Thursday, June 25, 2009

Food for thought about food for food

The next time you're in a super-mega-food-mart, try an experiment. Go over to the frozen fish section, and find some salmon fillets. If you have any luck at all, you should be able to find some that are marked "wild" and some that aren't - which generally means they've been farmed.

If you flip both over, and look at the nutritional information, you will hopefully see the amount of calories, protein, fat, and carbohydrates (probably not much of the latter, unless you've accidentally picked up a box of fish sticks, in which case put that down right now).

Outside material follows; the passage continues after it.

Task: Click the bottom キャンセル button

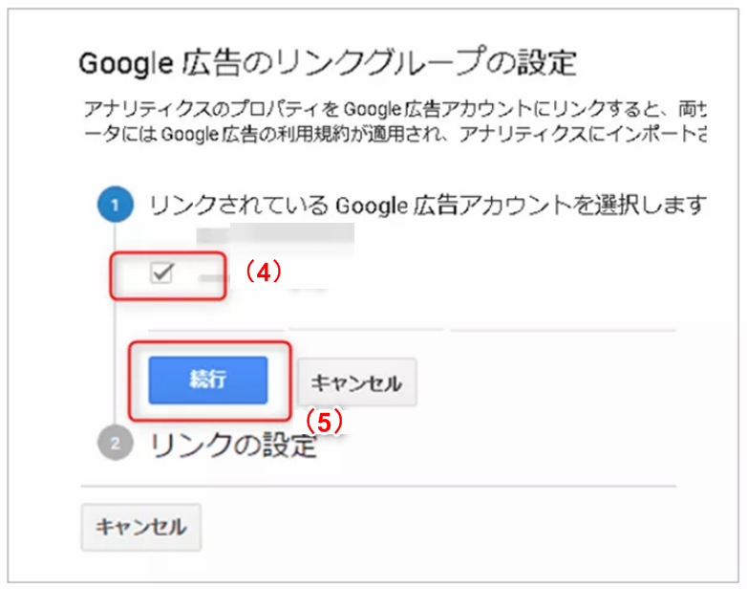Action: [141, 527]
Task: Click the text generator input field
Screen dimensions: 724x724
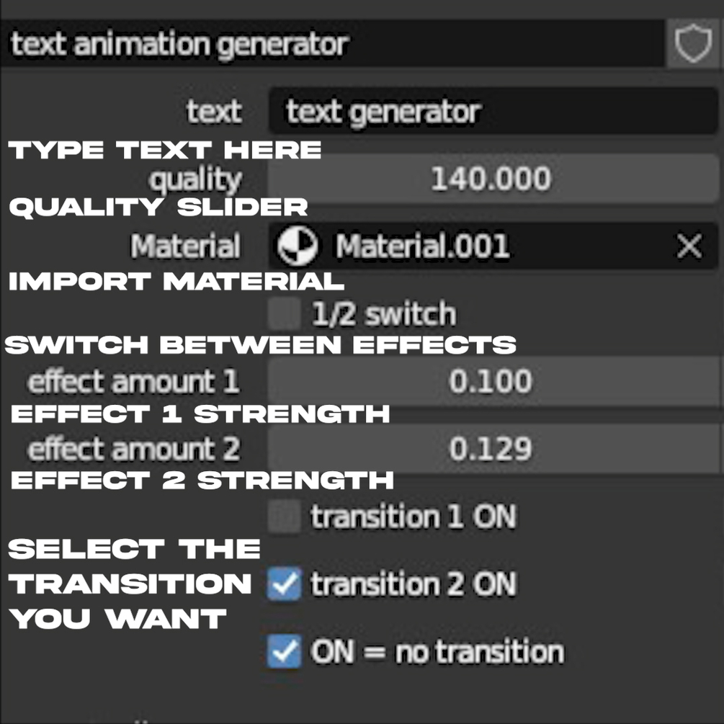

Usually, these days, the fat section of the nutritional information will include a breakdown of the Omega-3 and Omega-6 (O3 and O6) fatty acid content. Now, I'm going to really simplify this explanation, but basically, both kinds of fatty acid are used by your body. The problem is that our diets currently contain way too much O6 fatty acids (which can cause inflammation of tissue, among other things), and not nearly enough O3 fatty acids. The ideal ratio is at least 1-to-1, but most people get something like 1-to-40 (in favour of O6 fatty acids).

Okay, back to the fish at hand - not too cold, I hope? Anyway, look at the O3 and O6 fatty acid content of both the wild and farmed salmon. The wild salmon may have an O3-to-O6 ratio of 3.5 to 0.5, or 7-to-1 (this is an example, but pretty typical). The farmed salmon, on the other hand, may have an O3 to 06 ratio of something like 2 to 5, which (at 0.4-to-1) is much worse than the wild salmon.

Why is this? Well, to be blunt, it's what they feed the farmed salmon - grains. Wild salmon doesn't run into a whole lot of grain while it's swimming the ocean deep - it chows down on krill and such, and gets a healthy O3-O6 ratio naturally. Farmed salmon, on the other hand, hangs around the pen all day, eating "food pellets" which contain, among other things, grains.

The same is true of beef, to an extent. If you can find grass-fed, grass-finished (i.e. fed on grasses instead of grains right up until its last trip to the slaughterhouse), its O3 content is much better than typical grain-fed beef. Personally, I also find that the meat tastes better - almost sweet.

So, what I'm trying to say to you is don't just be concerned with what you eat - be concerned with what it ate!